Ms O'CONNOR - Just to be clear so we understand what happens. When the residential tenancy commissioner finds the rent increase is unreasonable, what happens to the landlords claim then?

Ms BUTT - An order's issued and the rent cannot be increased.

Ms O'CONNOR - Have been any oversight and enforcement measures undertaken by the Residential Tenancy Commissioner in the past two financial years?

Ms ARCHER - Dealing with infringements?

Ms O'CONNOR - Oversight and enforcement measures.

Ms BUTT - I can advise we did issue seven infringement notices, two of those were then withdrawn so there was 5 across the board, but that would be for a range of measures under the act for that period of time.

Ms O'CONNOR - Can you confirm then that the 16 complaints about an unfair rent increase related a community housing provider?

Ms BUTT - It did relate to one provider and in that particular case. It was deemed that the rent increase was reasonable.

Ms O'CONNOR - The rent increase, was it more than 25 per cent of income?

Ms BUTT - No. The dispute came down the interpretation of market rent and the independent assessment of market rent, the tenants at the facility had a view that that was not an appropriate assessment. The commissioner determined that it was, so it was then a percentage of the market value.

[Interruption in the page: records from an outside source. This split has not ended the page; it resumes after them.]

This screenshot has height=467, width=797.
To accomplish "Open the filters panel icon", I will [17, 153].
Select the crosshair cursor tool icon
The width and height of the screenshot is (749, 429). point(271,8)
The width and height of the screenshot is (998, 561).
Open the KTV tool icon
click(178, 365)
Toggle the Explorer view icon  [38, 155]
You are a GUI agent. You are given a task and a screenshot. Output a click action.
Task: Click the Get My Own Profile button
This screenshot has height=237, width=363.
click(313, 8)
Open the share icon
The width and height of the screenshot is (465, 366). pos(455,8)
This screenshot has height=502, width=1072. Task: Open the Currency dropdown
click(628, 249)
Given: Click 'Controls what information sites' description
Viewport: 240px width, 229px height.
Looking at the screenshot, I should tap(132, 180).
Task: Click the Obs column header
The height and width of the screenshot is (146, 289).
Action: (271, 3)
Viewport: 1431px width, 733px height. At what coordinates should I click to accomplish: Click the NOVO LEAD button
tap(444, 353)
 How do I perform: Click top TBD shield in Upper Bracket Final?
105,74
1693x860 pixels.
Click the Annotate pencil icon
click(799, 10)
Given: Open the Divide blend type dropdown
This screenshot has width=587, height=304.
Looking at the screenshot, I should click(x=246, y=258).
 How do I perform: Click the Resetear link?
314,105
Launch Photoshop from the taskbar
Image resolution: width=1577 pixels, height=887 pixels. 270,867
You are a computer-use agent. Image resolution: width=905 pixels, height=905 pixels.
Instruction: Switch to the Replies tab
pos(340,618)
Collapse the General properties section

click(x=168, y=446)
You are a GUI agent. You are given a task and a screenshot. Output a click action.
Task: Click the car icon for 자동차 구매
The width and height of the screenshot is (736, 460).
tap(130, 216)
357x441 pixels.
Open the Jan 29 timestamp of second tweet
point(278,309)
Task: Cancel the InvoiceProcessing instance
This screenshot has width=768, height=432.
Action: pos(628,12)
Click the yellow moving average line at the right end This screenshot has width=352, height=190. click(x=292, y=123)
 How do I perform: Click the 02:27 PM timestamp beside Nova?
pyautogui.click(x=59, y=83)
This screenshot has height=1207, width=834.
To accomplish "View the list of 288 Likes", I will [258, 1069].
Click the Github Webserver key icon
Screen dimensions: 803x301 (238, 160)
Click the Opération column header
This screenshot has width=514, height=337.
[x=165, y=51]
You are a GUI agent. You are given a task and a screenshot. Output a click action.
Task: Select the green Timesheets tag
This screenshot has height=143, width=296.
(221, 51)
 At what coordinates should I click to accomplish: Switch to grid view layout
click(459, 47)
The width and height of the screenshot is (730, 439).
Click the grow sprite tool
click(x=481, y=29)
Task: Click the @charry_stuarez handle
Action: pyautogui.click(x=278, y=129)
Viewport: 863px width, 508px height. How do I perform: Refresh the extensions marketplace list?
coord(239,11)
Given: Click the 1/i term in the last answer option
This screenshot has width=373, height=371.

Ms ARCHER - Can I just add something. Where we were just talking about 42 unreasonable rent increase applications. You will find that you were one short because one did not relate to an increase in rent.

Ms O'CONNOR - There are 42 unreasonable rent applications and one complaint about another matter?

Ms ARCHER - Just so your figures add up, I just noticed that wasn't said.